BARRY RITHOLTZ: A tweetstorm every investor should read
'The trends of the past decade strongly imply that investors are starting to not only understand this, but change their own behavior in response'
Yesterday, James O’Shaughnessy posted a long and intriguing tweetstorm about investor ignorance. O’Shaughnessy is the chairman and founder of O’Shaughnessy Asset Management LLC, and the author of the classic investing book “What Works on Wall Street.” The thread is worth reading from start to finish.
This post, as regular readers know, was about one of my favorite subjects. To be more precise, it was about our own lack of understanding of own lack of understanding. From the original work by Daniel Kahneman and Amor Tversky, as laid out in their famous 1974 paper “Judgment under Uncertainty,” to the Dunning-Kruger concept of metacognition — the specific skill needed to recognize one’s own skill set — this foible continues to be of great importance to investors.
O’Shaughnessy starts his discussion on a note of humility, writing there are “some things I think I know and some things I know I don’t know.” That simple observation places him ahead of oh, say, 80% of all investors. This is not how way too many investors think.
The first step is recognizing what it is you know you don’t know. For O’Shaughnessy, this begins with the simple question, one that is asked every day by financial journalists in print and especially on television, discussed among retail stock brokers, and debated by fund managers: How will the market perform this year or next? This is often paired with a related question: Will stocks be higher or lower in five or 10 years? O’Shaughnessy notes what the probabilities are — stocks do tend to rise over time — but then says he can’t say with any degree of certainty if stocks will indeed be higher a decade from now.
This acknowledgement alone bumps him up to the 90th percentile of wisdom among investors.
Most people don’t even try to envision what they don’t know. This brings to mind, of course, that felicitous phrase coined by former US Defense Secretary Donald Rumsfeld, “unknown unknowns.” The human brain, marvelous as it may be, has a blind spot for these. But, truth be told, the universe of what we don’t know is beyond our grasp, even though we tend to fool ourselves into thinking we know more than we do. This brings to mind something Rob Brotherton, an academic psychologist, described in his book “Suspicious Minds: Why We Believe Conspiracy Theories.” Citing University of Michigan professor David Dunning, half of the duo behind the Dunning-Kruger effect, he wrote:
An ignorant mind is precisely not a spotless, empty vessel. It’s filled with information — all the life experiences, theories, facts, intuitions, strategies, algorithms, heuristics, metaphors, and hunches — our brain indiscriminately uses whatever is at hand to plaster over the intellectual blind spot.
This is an enormous problem, not just for those who believe that the moon landing was faked, but for investors as well: indiscriminately plastering over the “intellectual blind spots” leads to terrible outcomes in markets. Our lack of awareness of our ignorance may be the enabling cognitive bias that leads to all other investment errors.

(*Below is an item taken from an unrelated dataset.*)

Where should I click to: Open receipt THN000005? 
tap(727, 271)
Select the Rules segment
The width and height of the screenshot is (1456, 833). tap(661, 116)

The trends of the past decade strongly imply that investors are starting to not only understand this, but change their own behavior in response.

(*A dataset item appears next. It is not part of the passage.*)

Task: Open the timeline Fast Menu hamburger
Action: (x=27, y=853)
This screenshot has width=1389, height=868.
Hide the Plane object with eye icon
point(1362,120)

I believe that sending trillions of dollars to low-cost index funds run by Blackrock Inc. and Vanguard Group Inc. is a sign that investors are growing more aware of their cognitive limitations. It indicates, to borrow from Rumsfeld again, a known known: That costs matter, and that as a rule of thumb, the lower the fee the better the long-term performance. Generally speaking, passive is much cheaper than active.
Investors have also come to recognize their own inability to pick outperforming money managers. The financial crisis of 2008 also taught us that most people can’t anticipate how they will respond in the future to market conditions.
That raises some questions all investors should ask themselves from time to time. The second most important is “What am I wrong about?” while the most important is “What do I have no idea I am wrong about?”
O’Shaughnessy wraps up his tweet storm by noting “While I think I know that everything I’ve just said is correct, the fact is I can’t know that with certainty . . . history has taught us that the majority of things we currently believe are wrong.”
Admitting the possibility of not knowing something, recognizing how much we are ignorant of, is the first step toward preventing the kinds of overconfidence and assumption of omniscience that is so damaging to investors.